# Tutorial 4: Classification using machine learning

#### Hello, and welcome to the final tutorial in this series!

This tutorial will show you how to:
 - Use different machine learning methods (logistic regression and (later) random forest) for classification
 - Use a pipeline to organize your training and testing.
 - Apply hyperparameter optimization to improve the classifiers
 - Compare those methods against each other and a baseline using jackknife
 
 Can't wait to get started! First as usual we download the necessary packages.

In [None]:
# ___Cell no. 1___

## Python packages 
from sklearn.linear_model import LogisticRegression # a ML method
import numpy as np
import matplotlib.pyplot as plt
import pandas as pd
from sklearn.model_selection import train_test_split

We also need the data stored in files `df` and `base_dict` which were created in Tutorial 3. 

In [None]:
# ___Cell no. 2___

%store -r df
%store -r base_dict 

### Set up machine learning methods and their hyperparameters

Logistic regression is a leading machine learning (ML) method  (later on we will use random forest, which is another common method). We will compare the results from multiple classifiers. First we create aliases for the classifiers, and create a list to use when we apply the classifiers one by one.
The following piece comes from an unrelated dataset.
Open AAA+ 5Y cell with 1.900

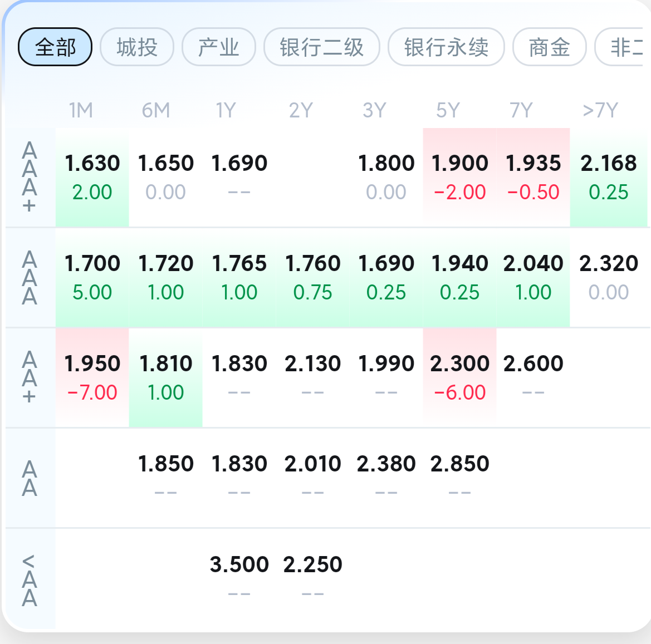[x=459, y=177]
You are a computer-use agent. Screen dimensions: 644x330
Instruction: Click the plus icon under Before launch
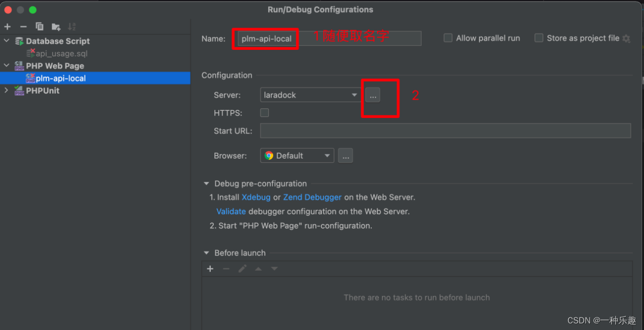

For our initial trial we will use two variants of logistic regression:  with or without fitting an intercept.  Basically, fitting an intercept means that the line (or plane) that separates between the two classes can be any line, while not fitting an intercept means that the line of separation must pass through the origin)


In [None]:
# ___Cell no. 3___

lr = LogisticRegression() # defining the model

## Define a list of models, We will use this when we loop through ML methods.
### Here we define two variants of logistic regression: one which fits an intercept, and one that does not.
### (basically, fitting an intercept means that the line of separation between the two classes can be any line,
### while not fitting an intercept means that the line of separation must pass through the origin)
models = [ [lr, 'lrFI'], [lr, 'lrNFI']]


ML methods have *hyperparameters* which must be defined before they can run. The hyperparameter values used can significantly affect the performance of the methods. hyperparameters specify the _process_ of fitting: they do not appear in the final data model, but they determine how the data model is computed. For this reason, *hyperparameter optimization* is used to find the best possible values for these hyperparameters. 
Basically, this is done using trial and error: each ML algorithm is trained with multiple combinations of hyperparameters, and the best combination is chosen (this is called *grid search*).
 
Each method has its own set of hyperparameters  In the following code block we set possible values for hyperparameters for logistic regression (LR). For example, we are using an L2 penalty. Another possible penalty is L1. To understand the difference see:

https://builtin.com/data-science/l2-regularization

Essentially, L2 penalty tends to equalize more the sizes of the regression coefficients, while L1 tends to favor more the coefficients for those features that are better predictors.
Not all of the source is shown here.